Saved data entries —
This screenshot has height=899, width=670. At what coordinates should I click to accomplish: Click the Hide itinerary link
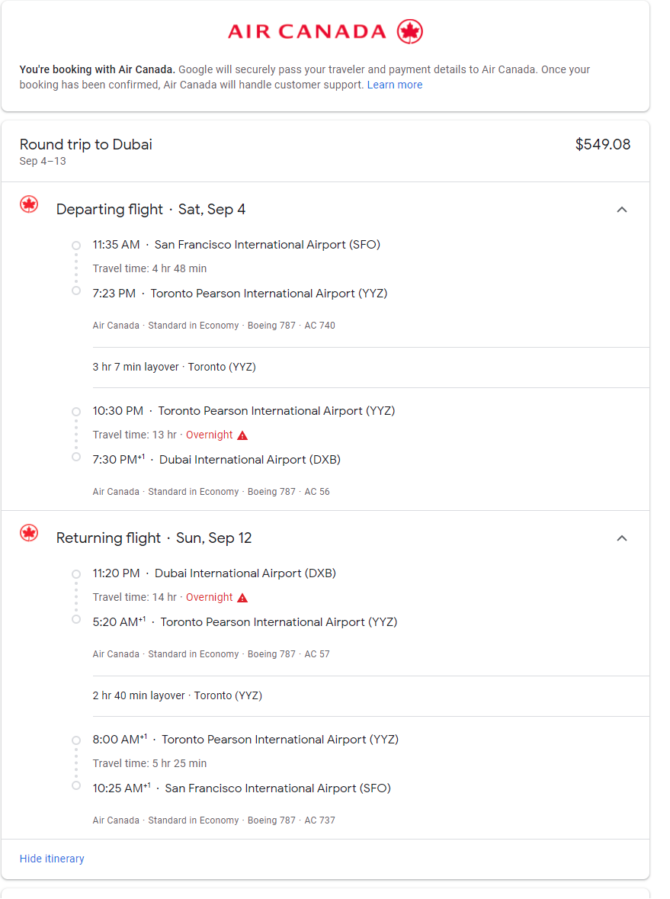click(x=52, y=858)
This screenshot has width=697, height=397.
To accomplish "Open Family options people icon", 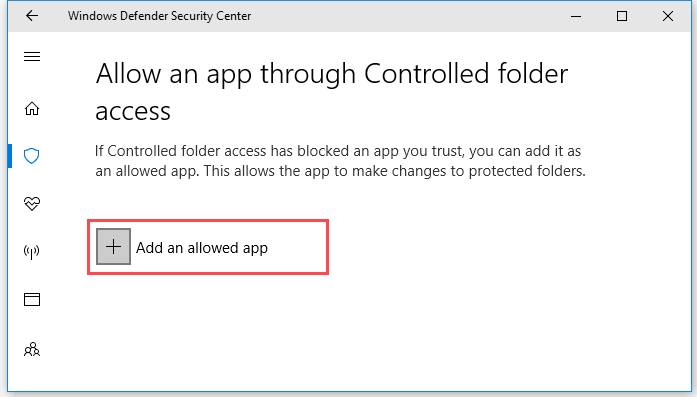I will click(32, 349).
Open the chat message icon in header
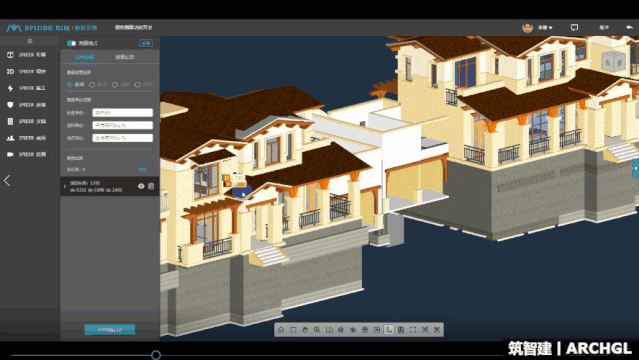The width and height of the screenshot is (639, 360). [574, 27]
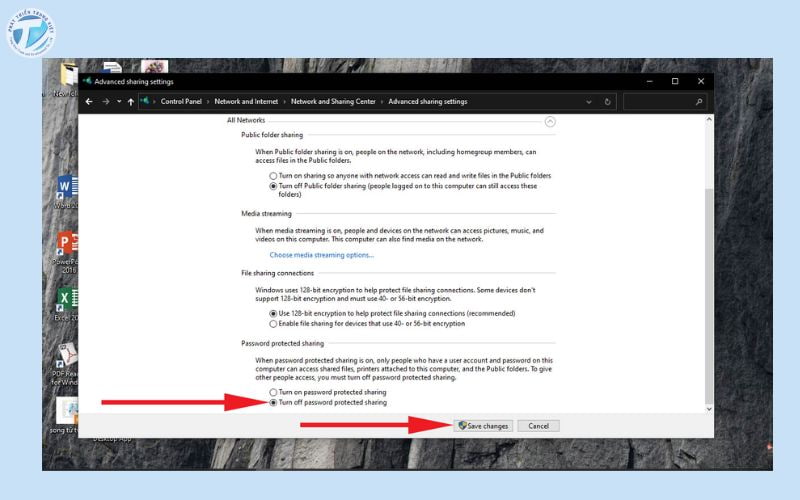
Task: Click the Forward navigation arrow
Action: tap(104, 101)

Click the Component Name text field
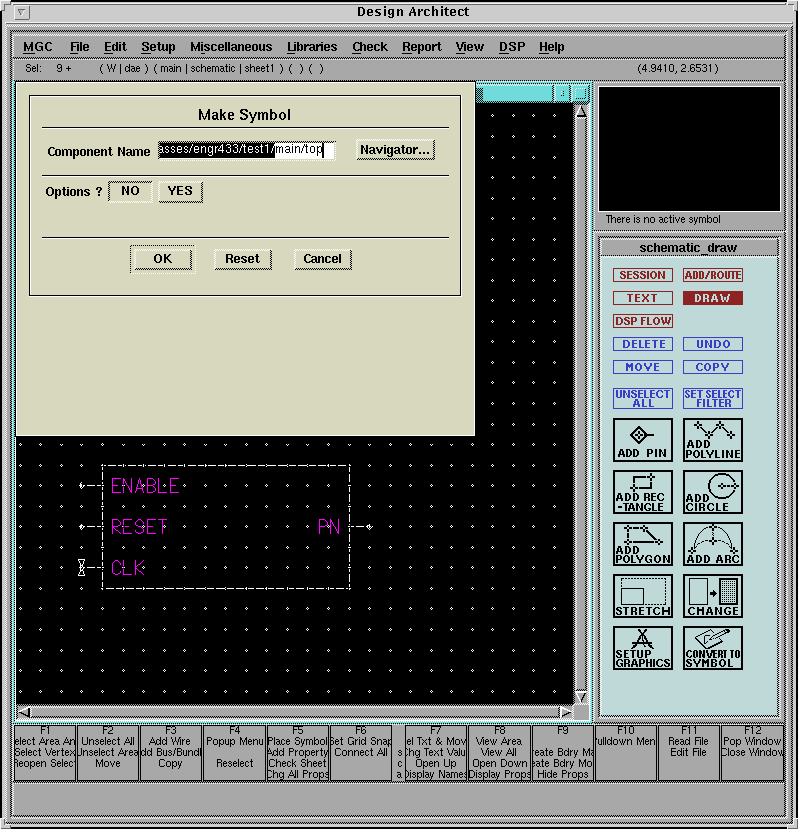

ABOUT THIS EXERCISE —
Please copy the lines above, starting at the one that holds "Open the chat message icon in header" and stopping after the last line, exactly as they appear and minus the pictures.

SOLUTION TO THE PROBLEM —
Open the chat message icon in header
The width and height of the screenshot is (639, 360). [574, 27]
Task: Click the Forward navigation arrow
Action: tap(104, 101)

Click the Component Name text field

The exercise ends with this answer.